The group set out on the adventure on November 2 and the last Facebook post was on November 9.
The head of the Seaspray Foreshore Committee, John Morgan, said the choppy conditions had caused the father to overbalance and fall from the front deck of the yacht and into the water.
He said the son was quick to jump straight in after him, without success.
A mayday call was heard by workers on an oil rig and authorities were then notified.
Crews were able to rescue the son but the father was nowhere to be found.
Mr Morgan said the sea was calm on Monday morning but conditions had changed rapidly by the afternoon.
“It cut up really rough,” he said.
“The wind was blowing towards Lakes Entrance but the current was flowing in the other direction towards Port Albert.”

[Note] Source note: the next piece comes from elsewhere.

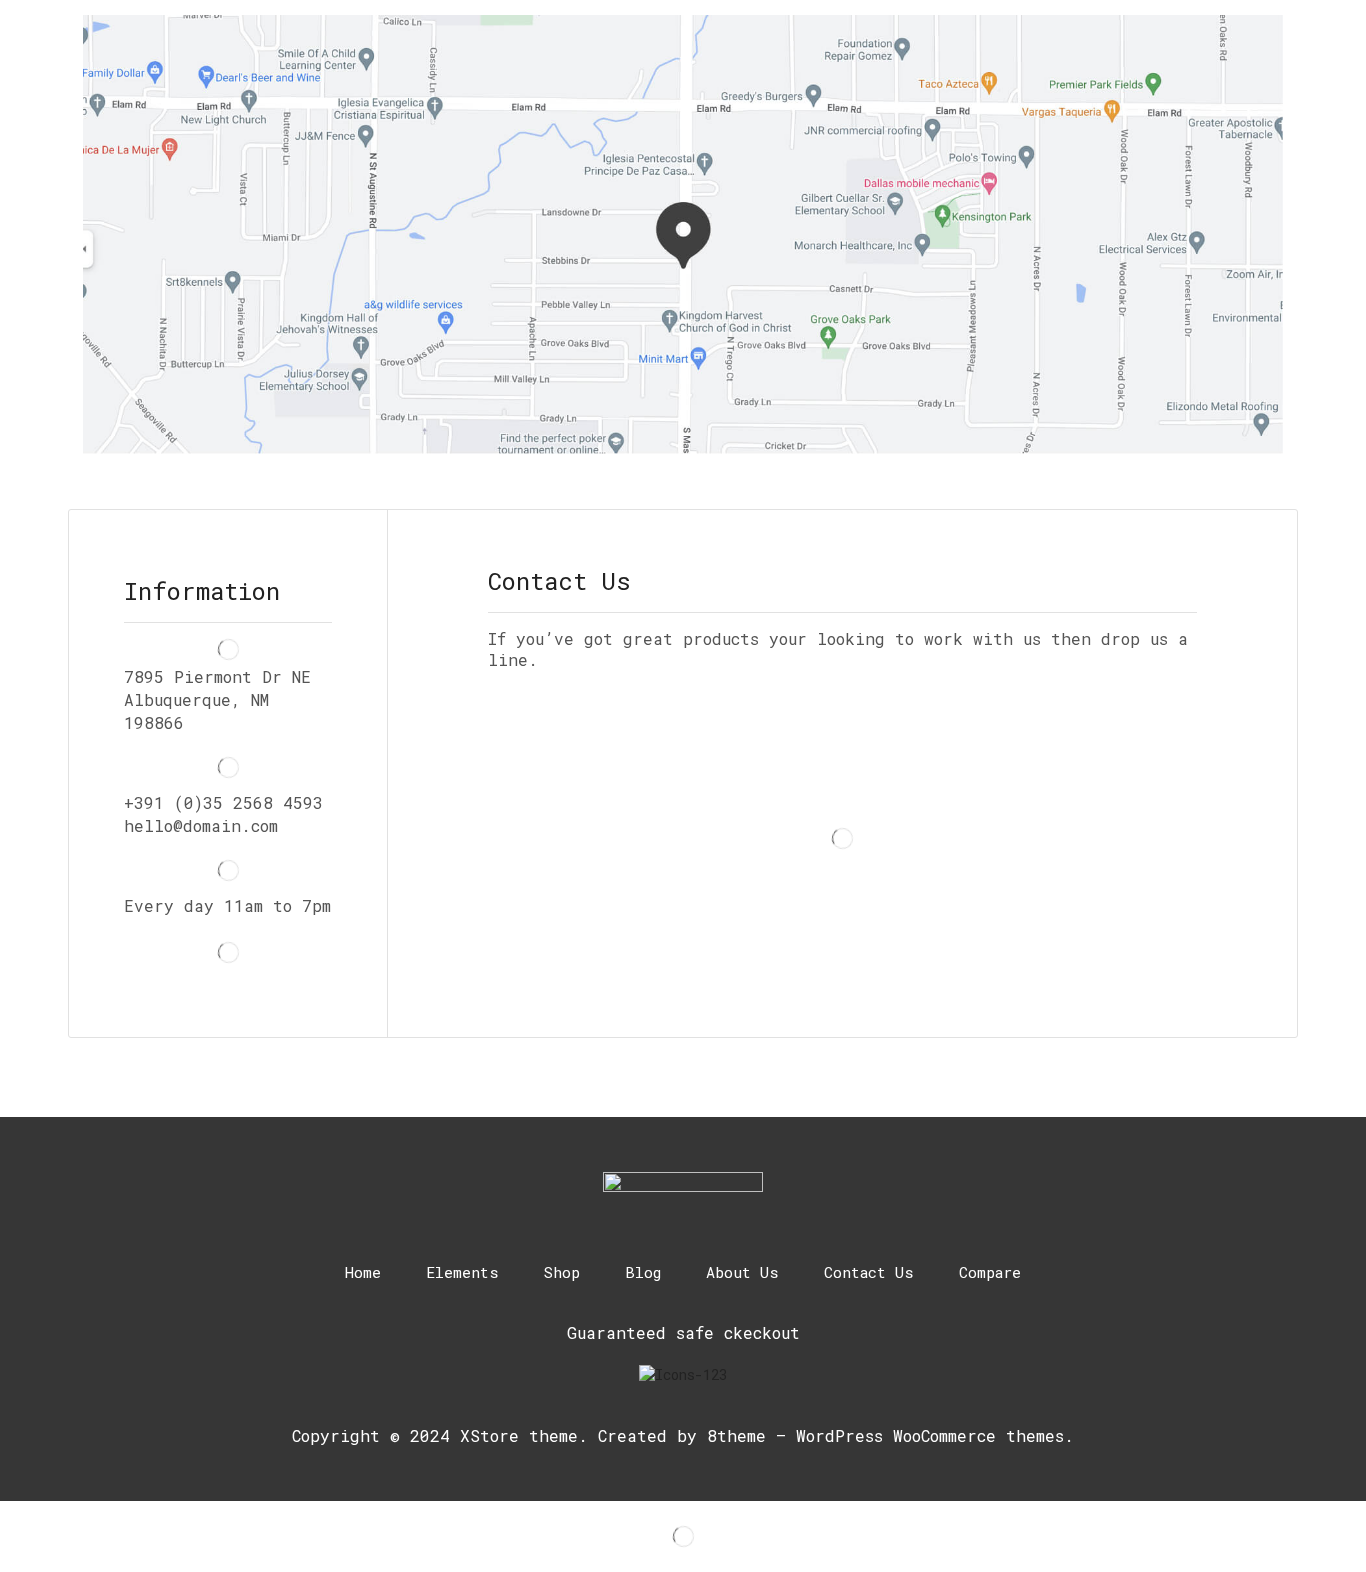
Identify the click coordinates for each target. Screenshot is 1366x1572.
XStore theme (519, 1435)
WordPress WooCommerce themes (930, 1435)
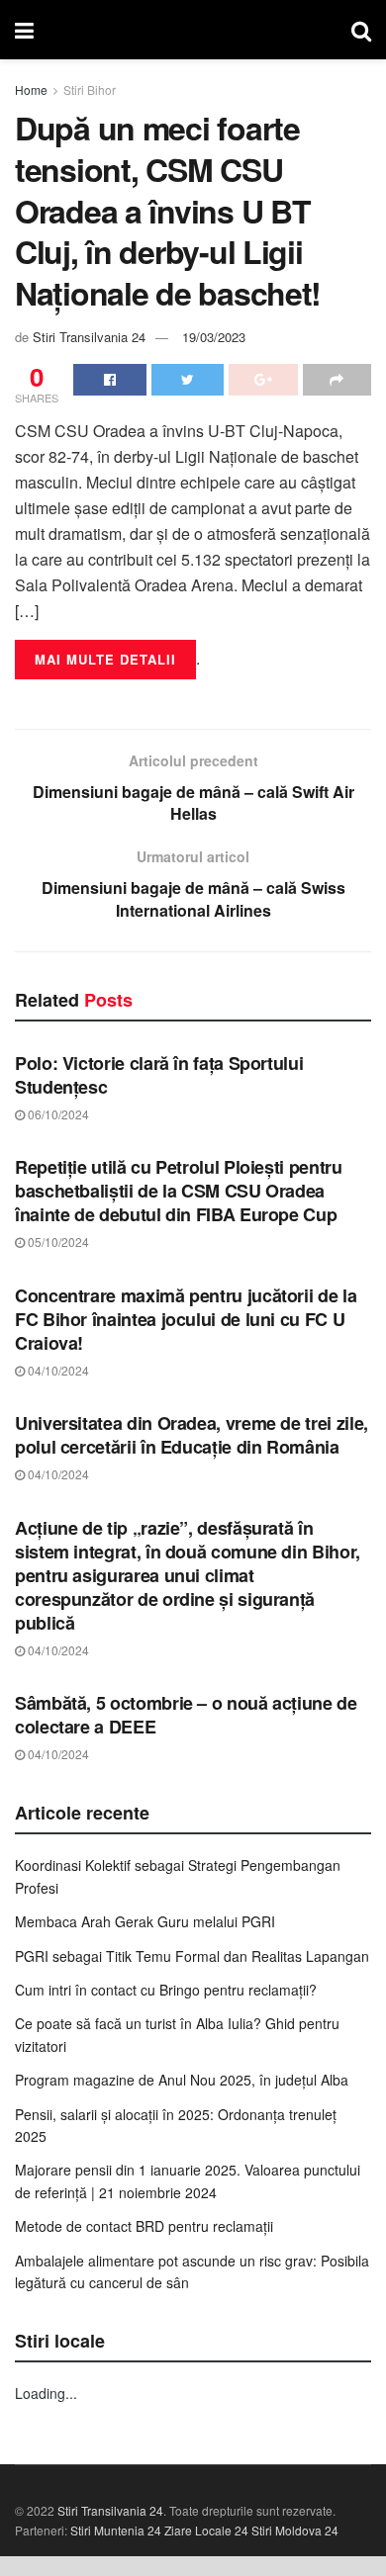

Mr Morgan said a third man on the yacht, the young man’s uncle, did not want to get off the yacht.
“One of our ex-members stayed on the yacht with him and they got towed to Lakes Entrance,” he said.
Greg Oakes, rear commodore of the North East Windsport Club based in Wangaratta, said it would be a sad time for the family.
Mr Oakes said while the man was unknown to the club, the sailing fraternity was in mourning.
“Having someone go overboard and then not being able to find them is the worst thing that can happen,” he said.
Police recommenced the search at first light yesterday morning with the assistance of Air Wing representatives from the Seaspray and Woodside life saving clubs and SES.
The yacht has been escorted back to Lakes Entrance for further examination.